## [Exercise brief]
Copy out exactly the stretch of the listing below that begins at the line containing "Click the Nokta Ekle map tool" and ends at the line containing "This screenshot has height=1075, width=1913.", and copy nothing outside it.

## [Input data]

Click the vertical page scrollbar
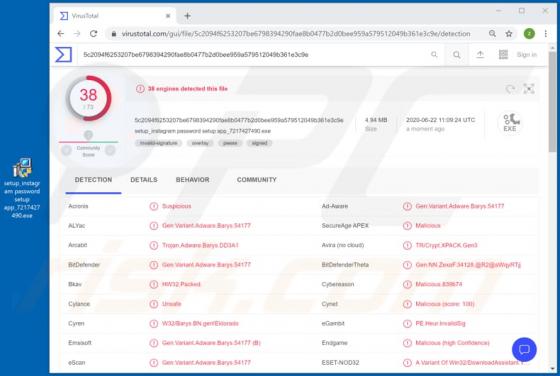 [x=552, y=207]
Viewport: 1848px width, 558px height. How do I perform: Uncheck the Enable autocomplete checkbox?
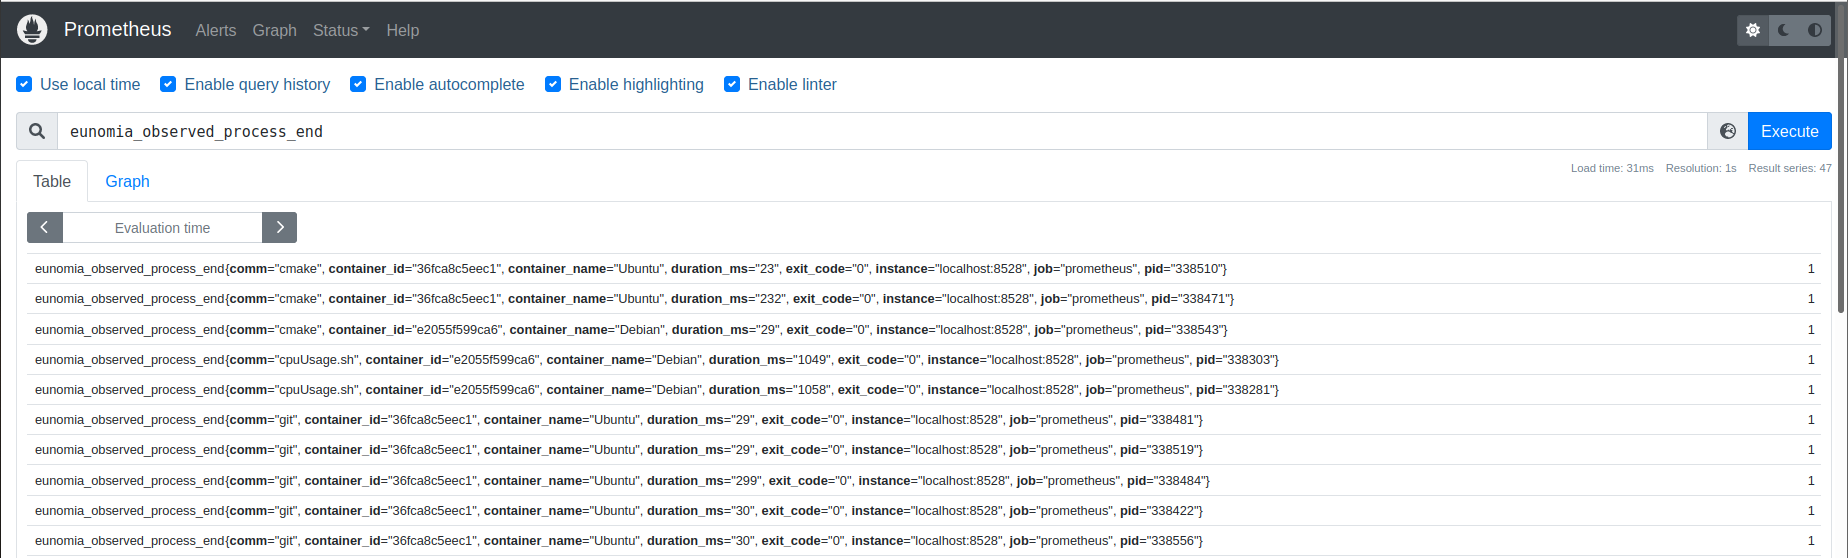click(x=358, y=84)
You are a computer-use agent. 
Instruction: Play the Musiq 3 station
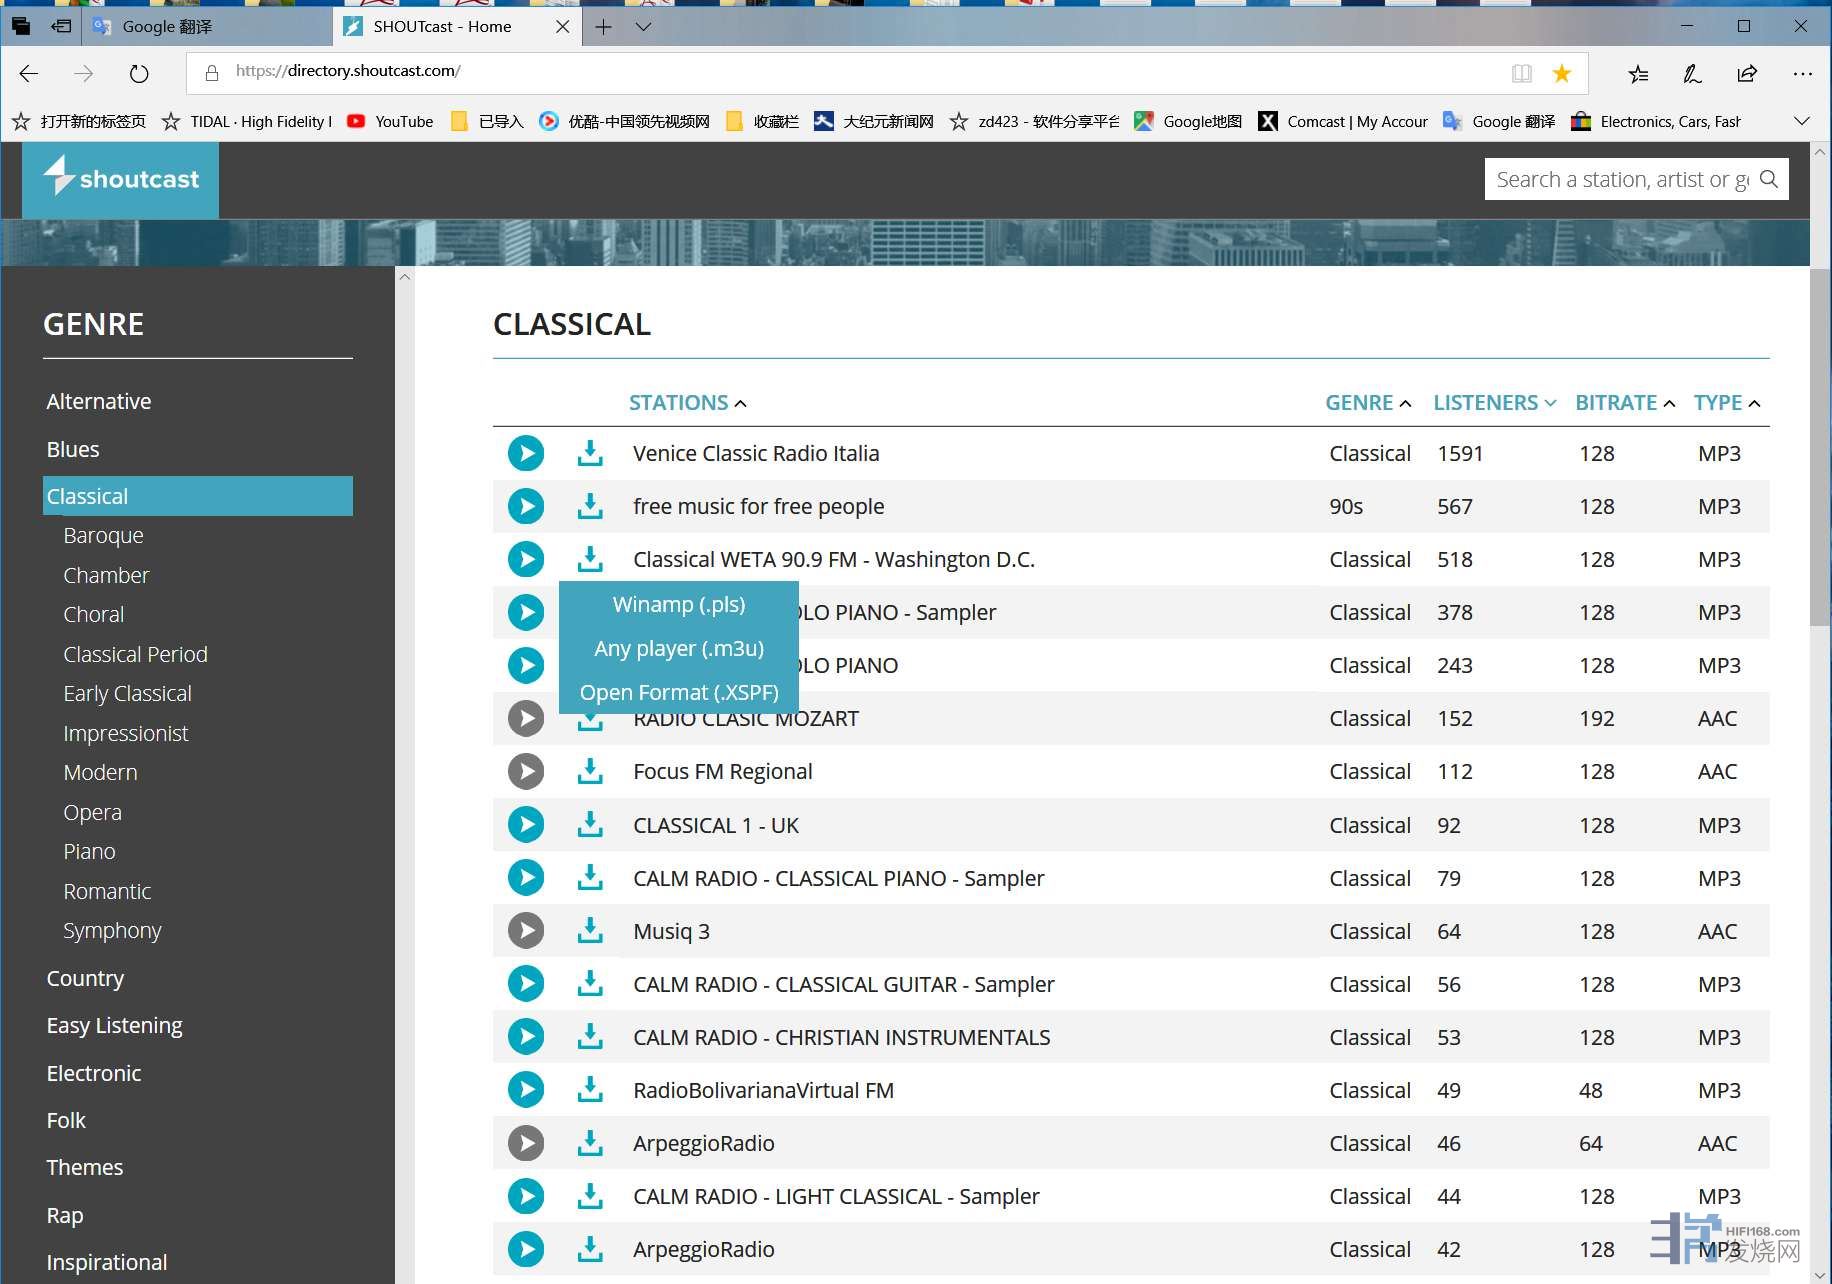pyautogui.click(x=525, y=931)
---
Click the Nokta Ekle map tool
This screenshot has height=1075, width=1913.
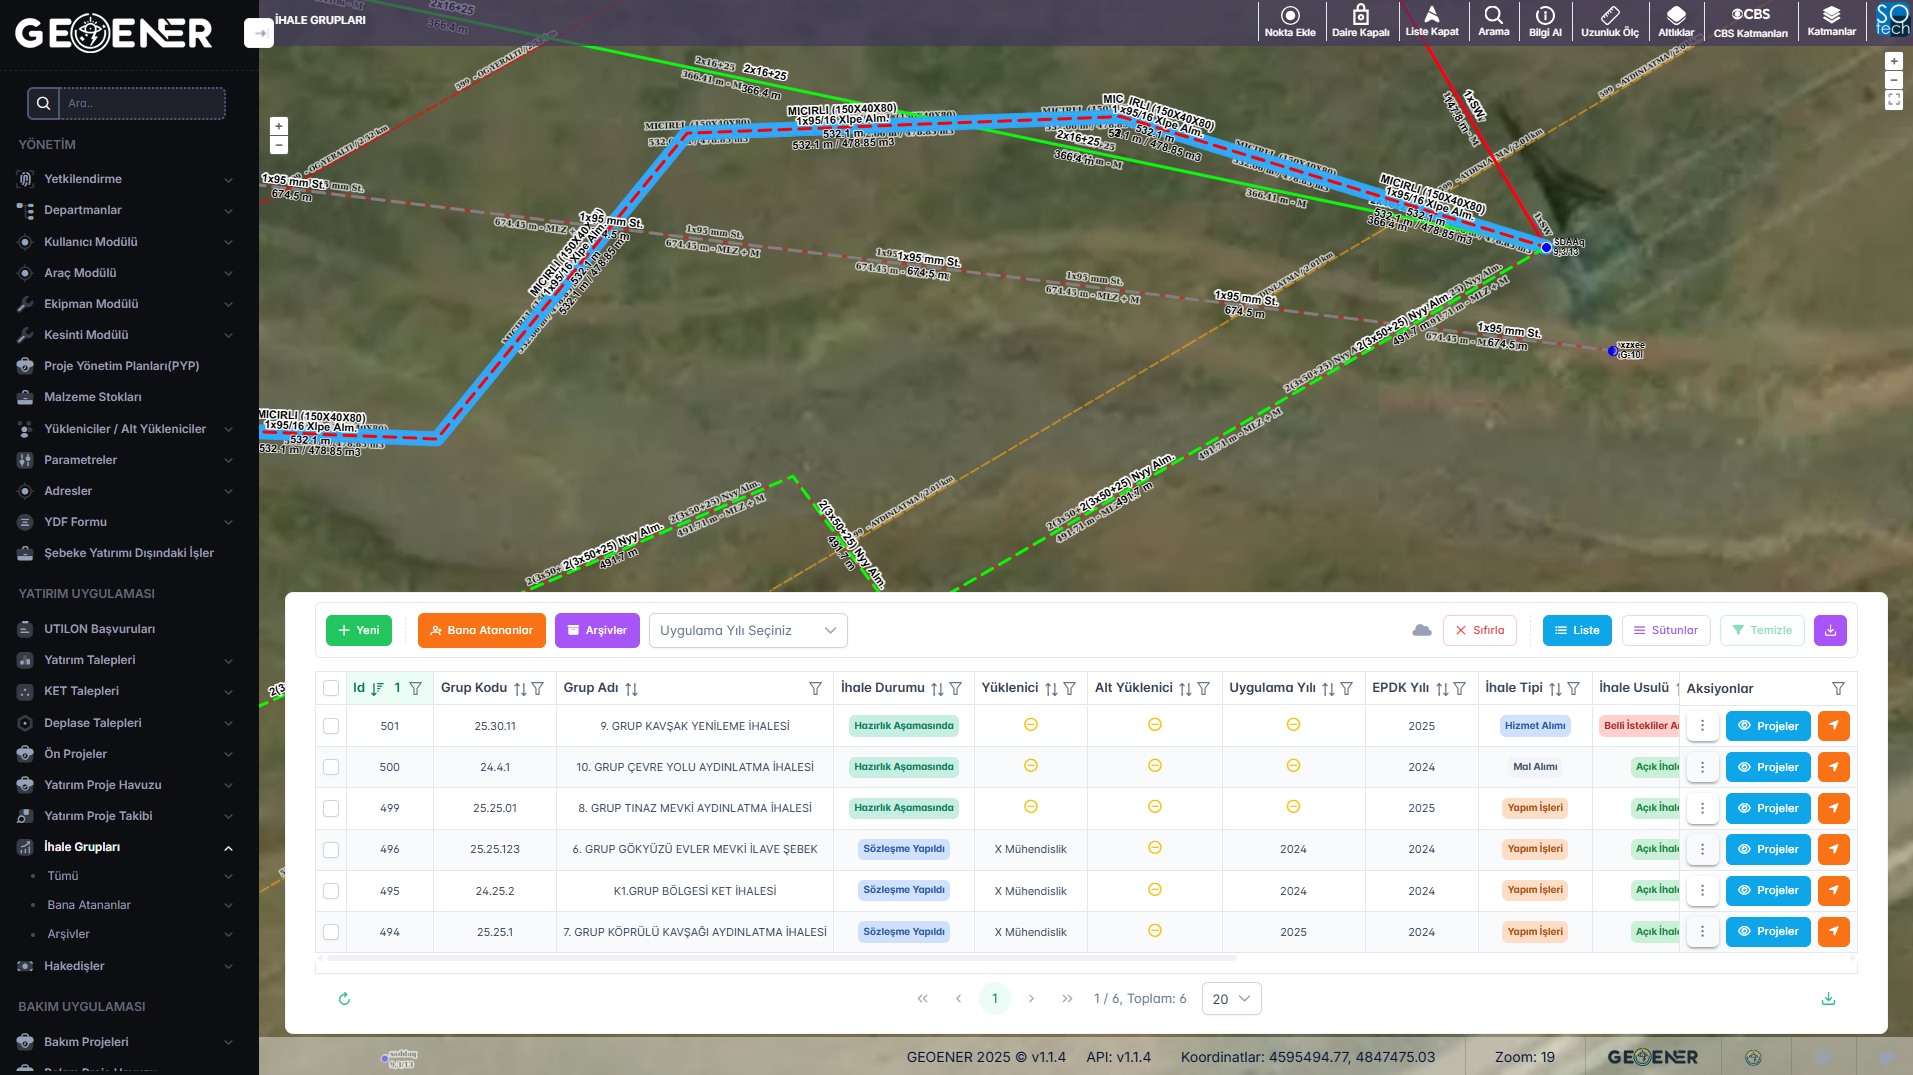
==
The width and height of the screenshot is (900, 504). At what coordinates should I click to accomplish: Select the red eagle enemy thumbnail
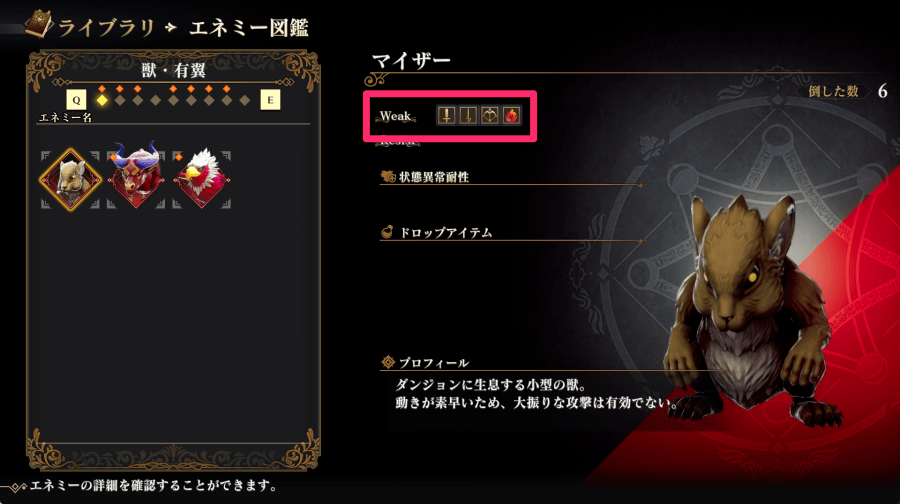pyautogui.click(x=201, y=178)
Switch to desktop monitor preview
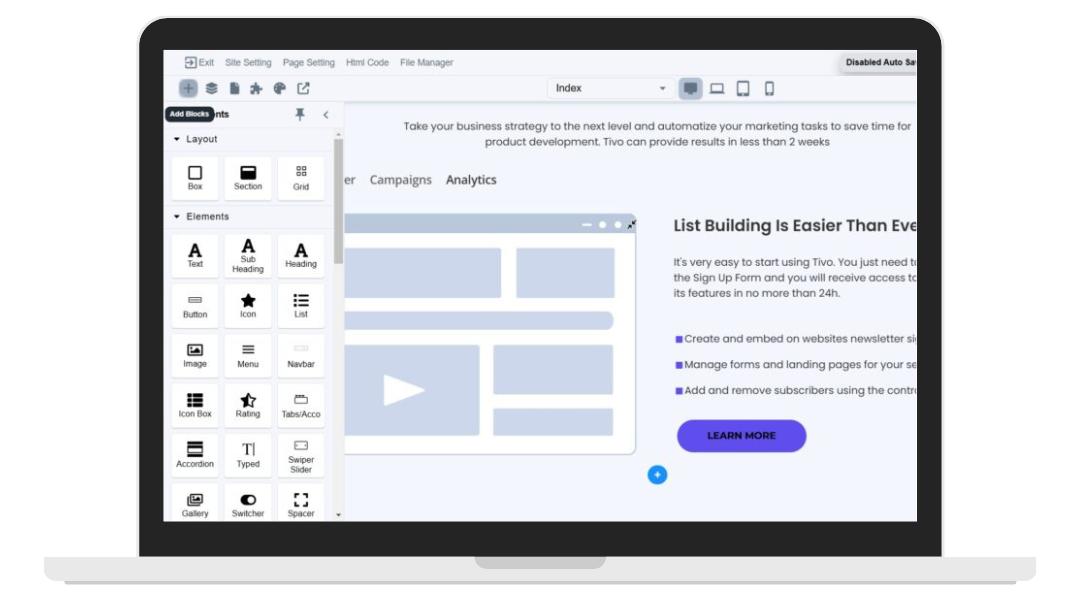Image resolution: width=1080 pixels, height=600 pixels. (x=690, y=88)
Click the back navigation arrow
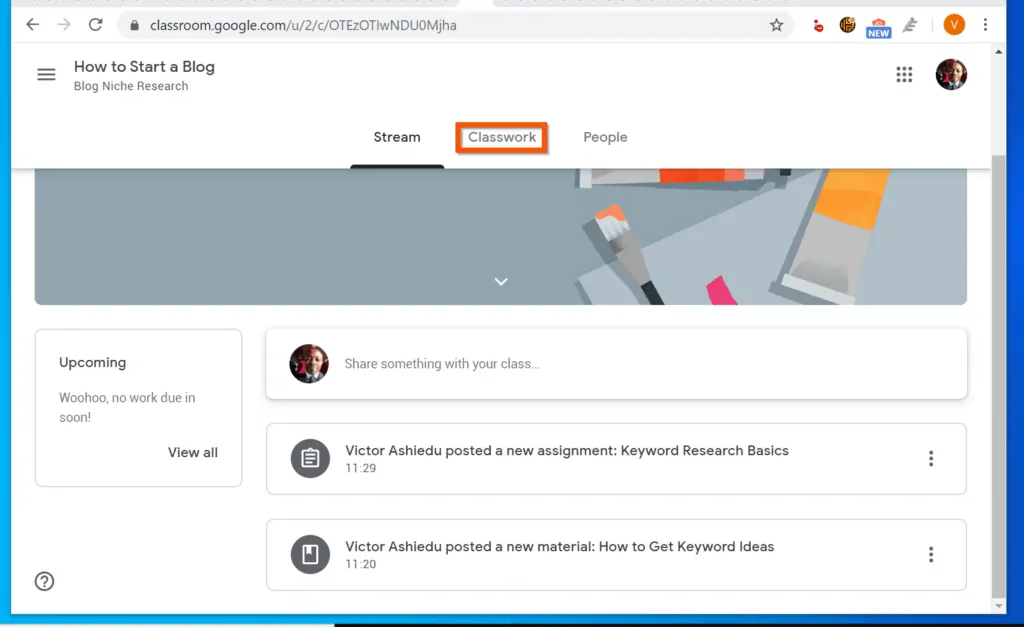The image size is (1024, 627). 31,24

## [Finished exercise]
Click the Nokta Ekle map tool
This screenshot has height=1075, width=1913.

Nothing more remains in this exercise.